All the Good People I've Left Behind
- First edition
- Author: Joyce Carol Oates
- Language: English
- Publisher: Black Sparrow Press
- Publication date: 1979
- Publication place: United States
- Media type: Print (hardback)
- Pages: 227
- ISBN: 978-0876853955

= All the Good People I've Left Behind =

1979 collection of short stories by Joyce Carol Oates

All the Good People I've Left Behind is a collection of short stories written by Joyce Carol Oates. It was published in 1979 by Black Sparrow Press.

== Stories ==
All of the stories were previously published, as indicated:

- "Eye-Witness" (Michigan Quarterly Review, Winter 1978)
- "The Leap" (Confrontation, Spring–Summer 1978)
- "High" (Southern Review, Winter 1978)
- "Intoxication" (Boston University Journal, February 1977)
- "All the Good People I've Left Behind" (Redbook, May 1977)
- "Sentimental Journey" (South Carolina Review, April 1977)
- "The Tryst" (The Atlantic, August 1976)
- "Walled City" (Queen's Quarterly, Winter 1976)
- "Blood-Swollen Landscape" (Southern Review, Winter 1975)
- "The Hallucination" (Chicago Review, Spring 1975)

==Critical appraisal==
The title story of the volume exemplifies the thematic scope of the entire collection; and its importance is already indicated by its length. While the whole volume consists of only 227 pages, the story "All the Good People I've Left Behind" is 82 pages long and consists of five parts. It deals with the development of two couples, the Enrights and the Mandels, who both studied at the University of Michigan in 1960; and each of the story's episodes focuses on their situation in 1960, 1963, 1968, 1973, and 1976, revealing both their public lives, their careers, professional successes and failures, and their private sphere, their psychic problems, affairs, and gradual alienation from each other. When they meet, they also recall friends who studied with them in Ann Arbor and most of these people appear in the other stories, which relates them both to this story and to the title of the entire collection.

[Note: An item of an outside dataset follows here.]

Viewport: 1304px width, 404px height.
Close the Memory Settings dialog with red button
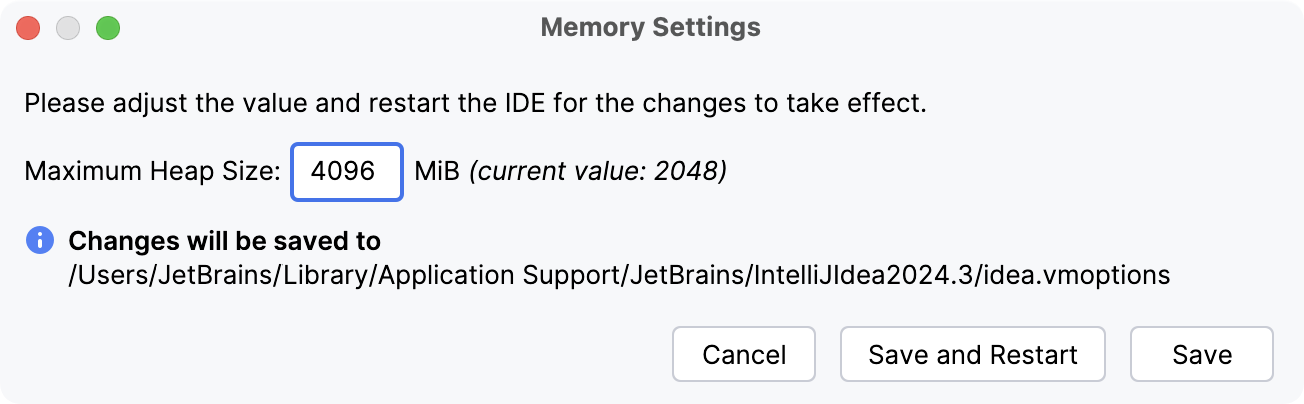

On the whole these stories mirror the general development from rural settings and characters with a fairly low education in Oates's early short story collections of the 1960s to more urban settings and characters with a higher education in her volumes of the late 1970s. Yet the characters in All the Good People I've Left Behind should not be regarded as individual cases. Their common background and the resultant interrelation of the individual stories suggests that they have to be seen as representatives of that part of the generation which grew up in the 1940s and 1950s, had a higher education and established itself more or less successfully as the upper middle-class in the 1960s and early 1970s. But this volume not only reflects the development of this part of contemporary American society, it also depicts the social, economic, and cultural background of the 1960s and early 1970s; and contrary to the previous collections, Oates pays much more attention to the influence of these factors on the lives of the individual characters.

== Sources ==
- Johnson, Greg (1994). "Joyce Carol Oates: a study of the short fiction"
- Lercangee, Francine. 1986. Joyce Carol Oates: An Annotated Bibliography. Garland Publishing, New York and London.